STATED GOAL 1 – According to the supplied text, how much time does the writer have to get a rough and final draft of the essay onto Dr. H's desk?
STATED GOAL 2 – Translate this sentence from the supplied text into Spanish: "I sat down with a writer friend of mine yesterday and he helped me find a new way of looking at the poem, which makes me very happy."
STATED GOAL 3 – Rewrite the paragraph of the supplied text that begins "There's no worries, thank Peschi" as a short bulleted list that keeps its main facts.

SUPPLIED TEXT –
-----

There's no worries, thank Peschi. I talked to Dr. H and I have less than two weeks to have a rough and final draft of my essay on "A Dream Deferred" on her desk. I sat down with a writer friend of mine yesterday and he helped me find a new way of looking at the poem, which makes me very happy. I'm just glad that I now know that this what a writer is supposed to do: To make the reader react.

Thanks, Dr. H. You read this Langston Hughes poem in class and now I'm posting it here for everyone.

Theme for English B



The instructor said,


Go home and write


a page tonight.


And let that page come out of you--


Then, it will be true.




I wonder if it's that simple?


I am twenty-two, colored, born in Winston-Salem.


I went to school there, then Durham, then here


to this college on the hill above Harlem.


I am the only colored student in my class.


The steps from the hill lead down into Harlem,


through a park, then I cross St. Nicholas,


Eighth Avenue, Seventh, and I come to the Y,


the Harlem Branch Y, where I take the elevator


up to my room, sit down, and write this page:




It's not easy to know what is true for you or me


at twenty-two, my age. But I guess I'm what


I feel and see and hear, Harlem, I hear you:


hear you, hear me--we two--you, me, talk on this page.

-----

ENTRIES –

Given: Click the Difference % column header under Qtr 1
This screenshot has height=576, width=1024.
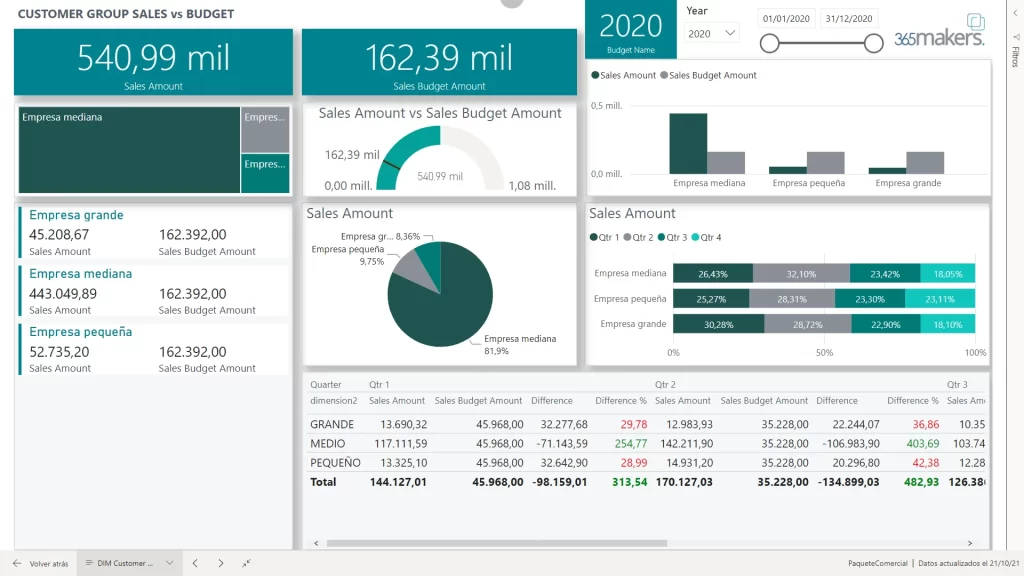Looking at the screenshot, I should [x=621, y=400].
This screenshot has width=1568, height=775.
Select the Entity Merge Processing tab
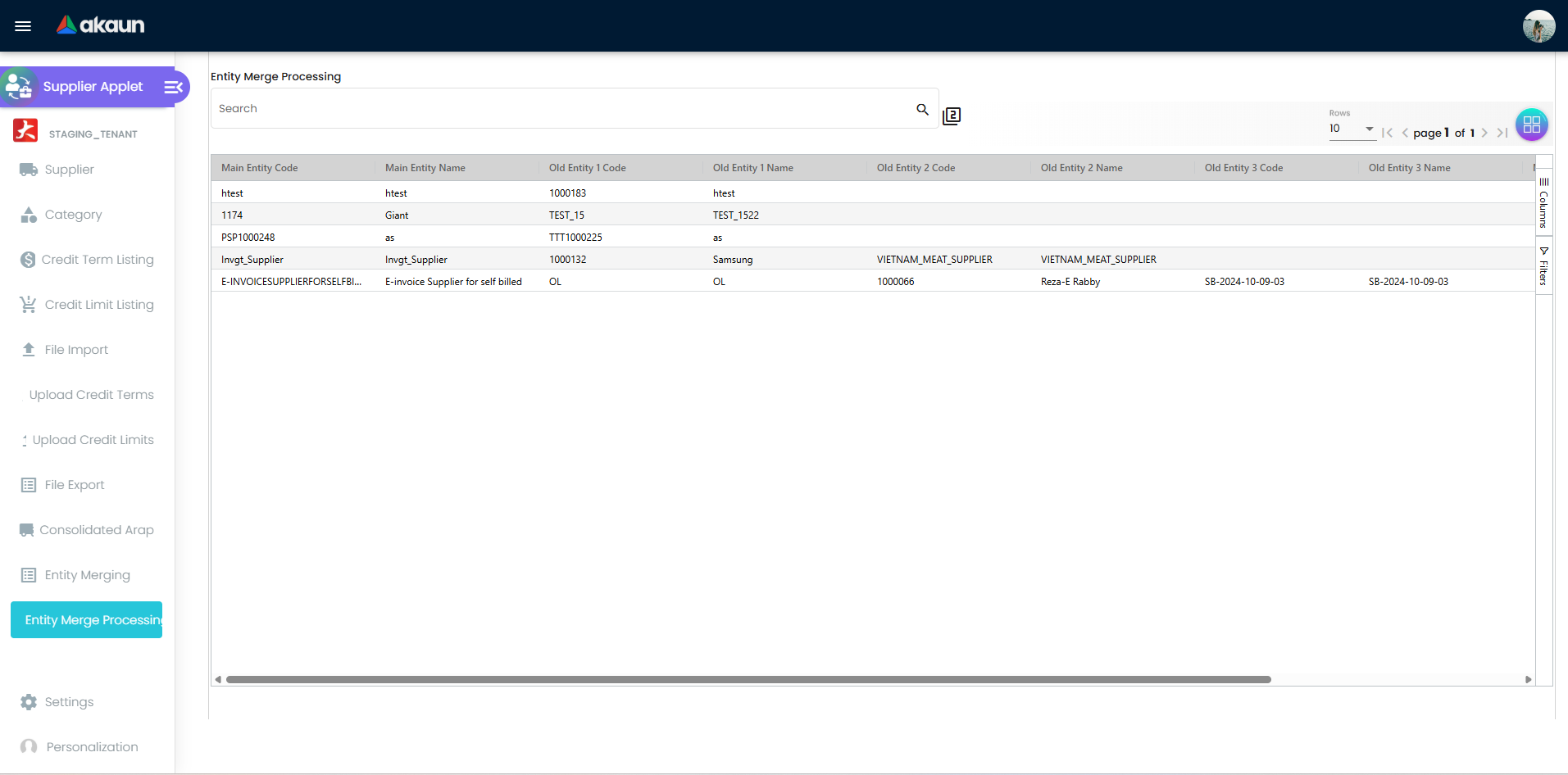point(86,620)
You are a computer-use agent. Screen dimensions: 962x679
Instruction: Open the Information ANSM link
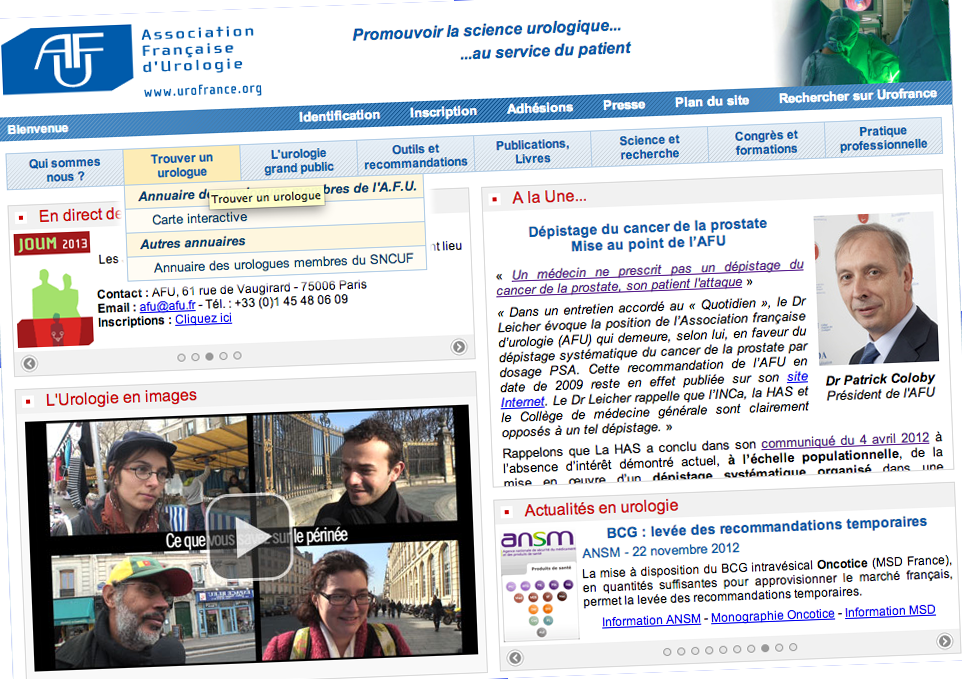pos(651,620)
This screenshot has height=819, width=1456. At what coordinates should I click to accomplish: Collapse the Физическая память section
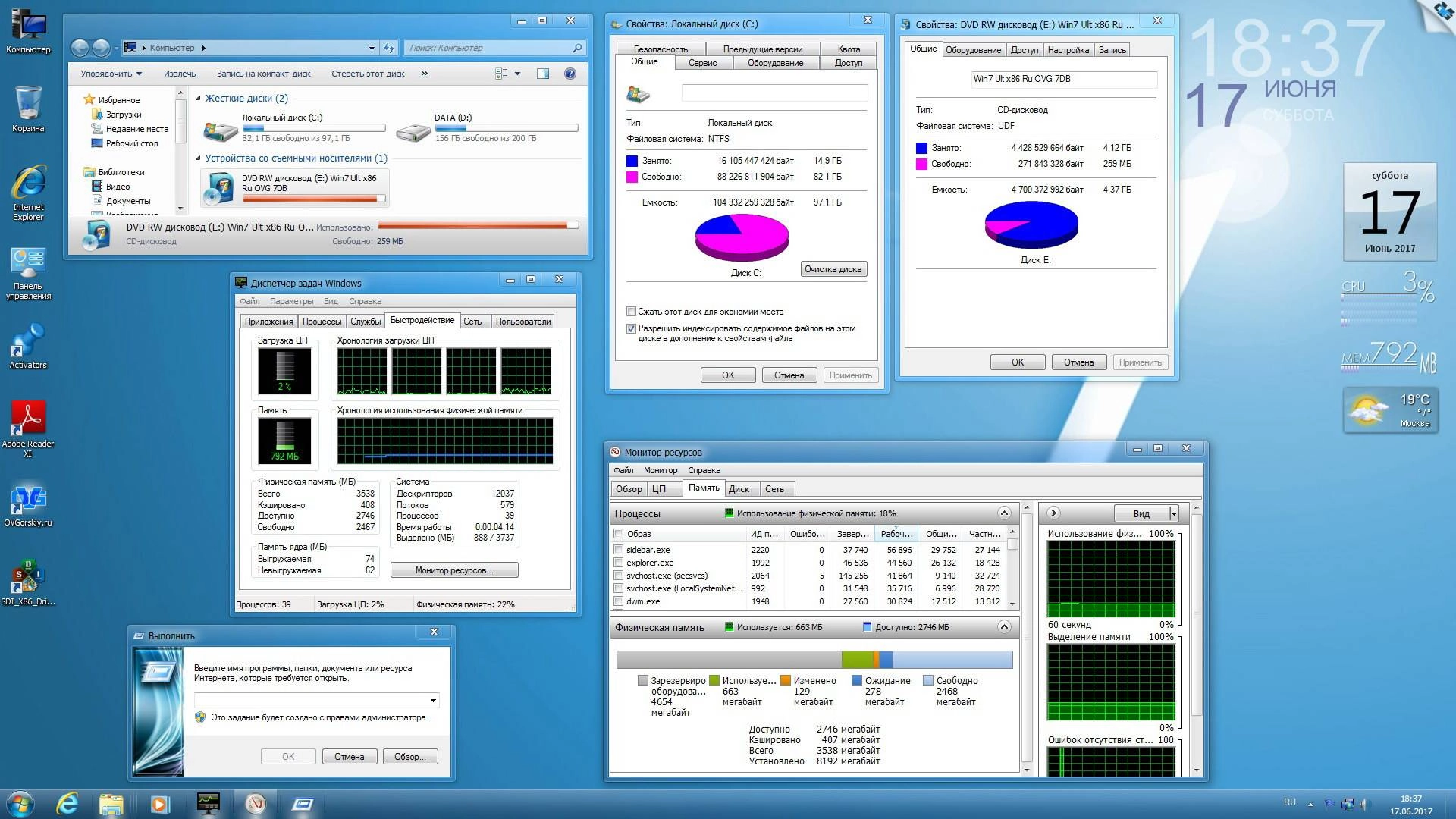[x=1004, y=627]
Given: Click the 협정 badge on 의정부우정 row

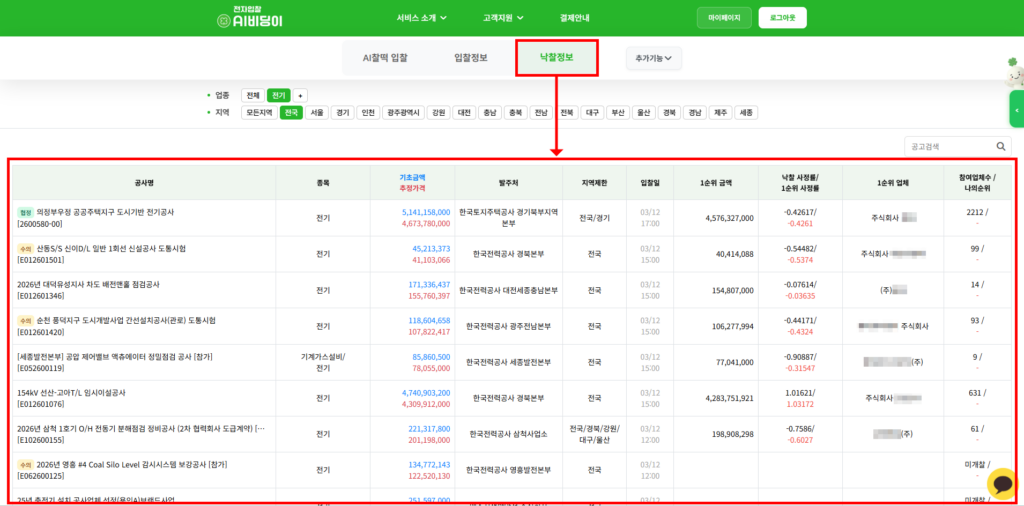Looking at the screenshot, I should [x=25, y=212].
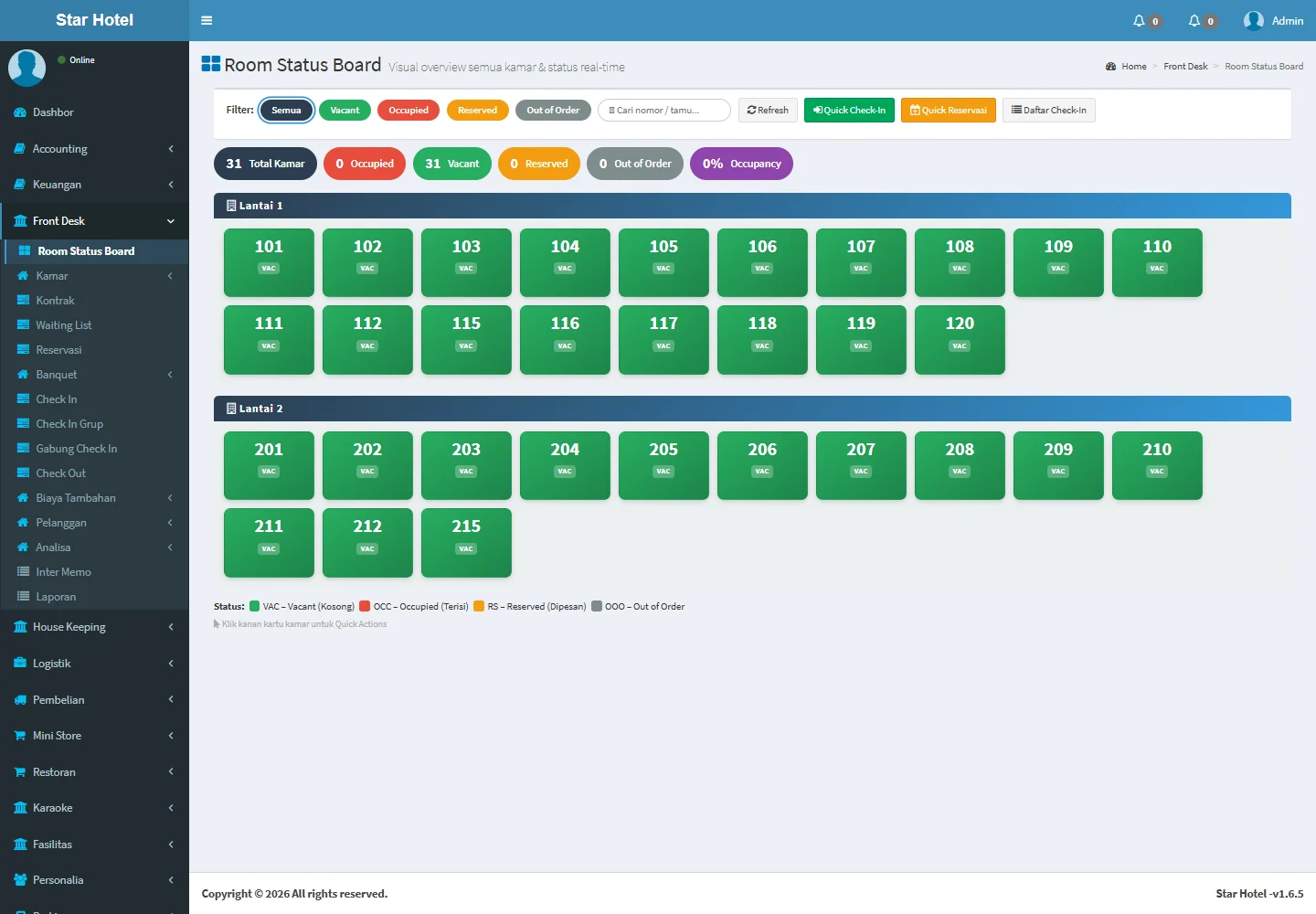Select the Occupied filter pill
The width and height of the screenshot is (1316, 914).
[409, 111]
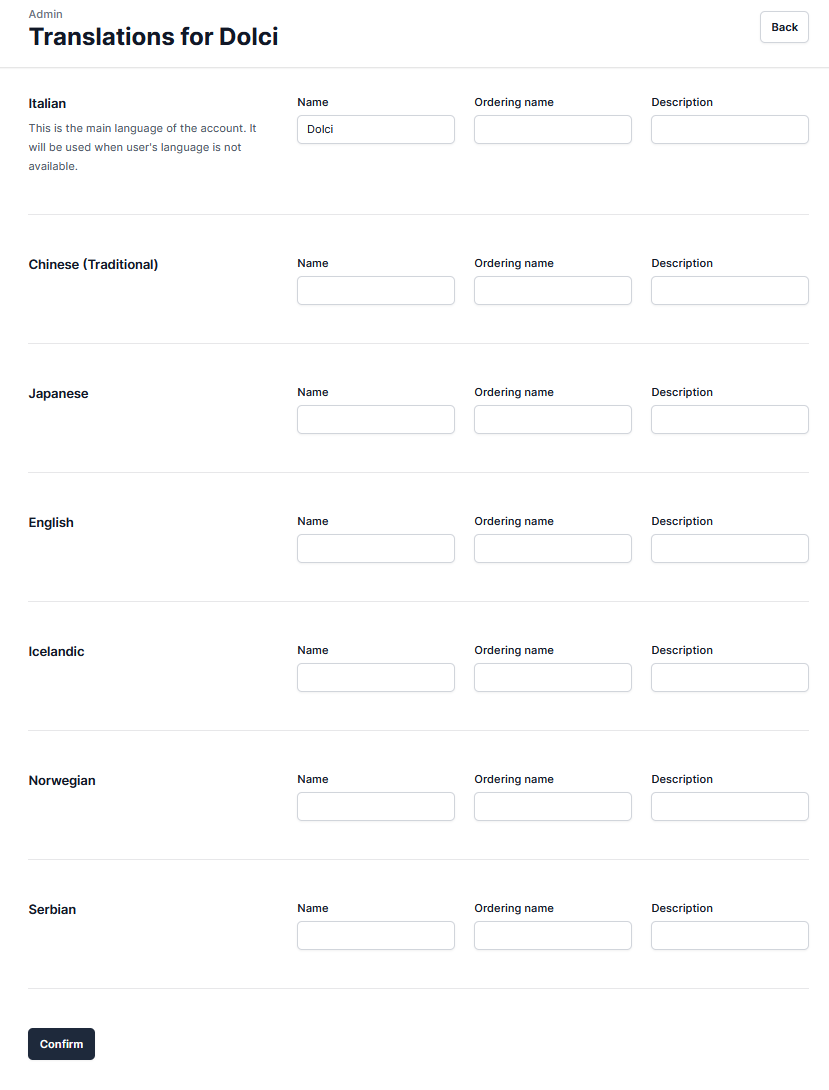Focus the Icelandic Name field

[375, 677]
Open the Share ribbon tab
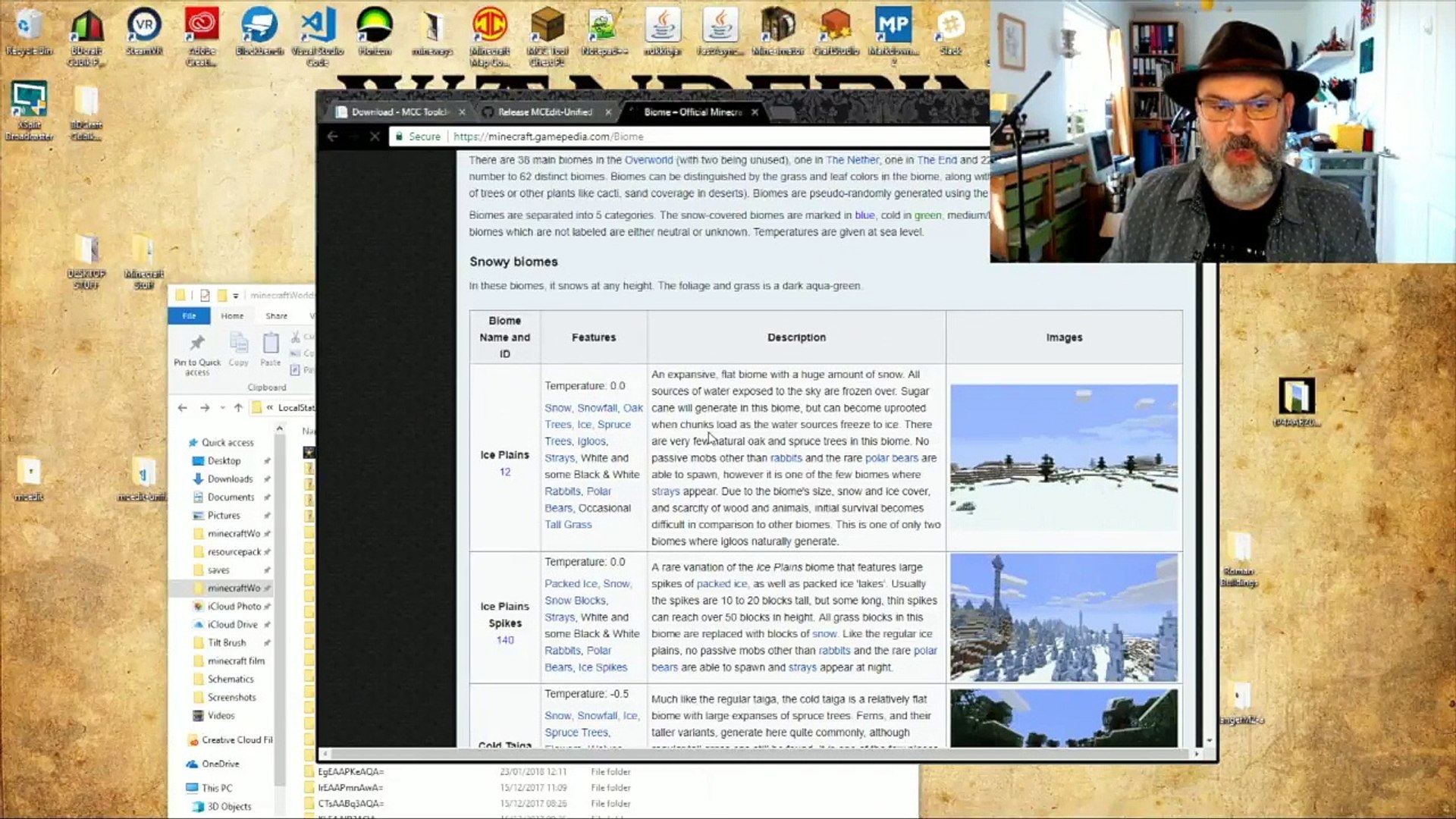This screenshot has height=819, width=1456. pyautogui.click(x=276, y=316)
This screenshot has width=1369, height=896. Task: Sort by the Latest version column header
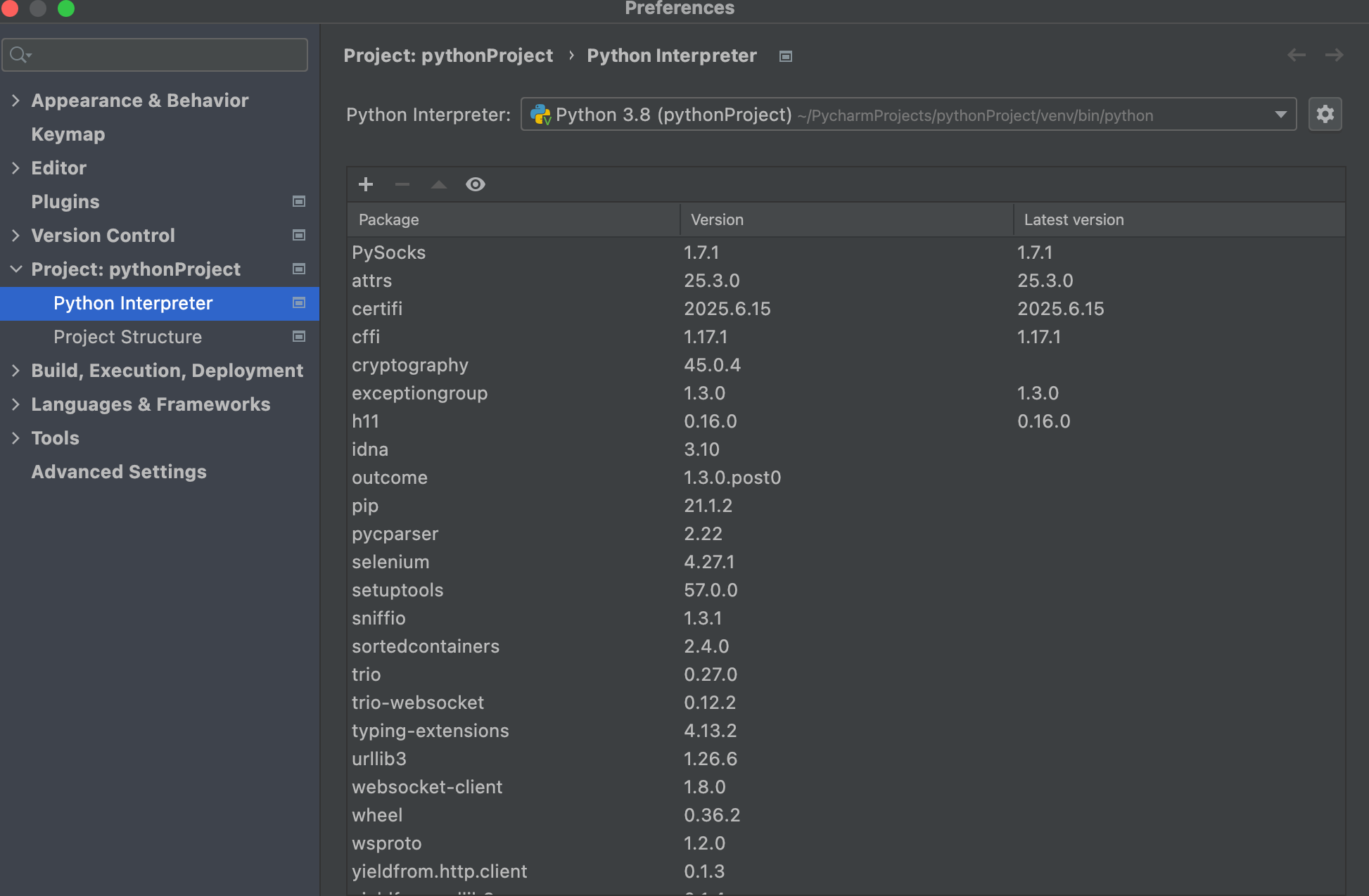coord(1074,219)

-----

REPLY 1 – Less than two weeks.

REPLY 2 – Ayer me senté con un amigo mío que es escritor y él me ayudó a encontrar una nueva manera de ver el poema, lo cual me hace muy feliz.

REPLY 3 –
- Talked to Dr. H about the essay on "A Dream Deferred."
- Has less than two weeks to get a rough and final draft onto her desk.
- Met with a writer friend yesterday, who helped find a new way of looking at the poem, which brings great happiness.
- Is glad to now know that a writer's job is to make the reader react.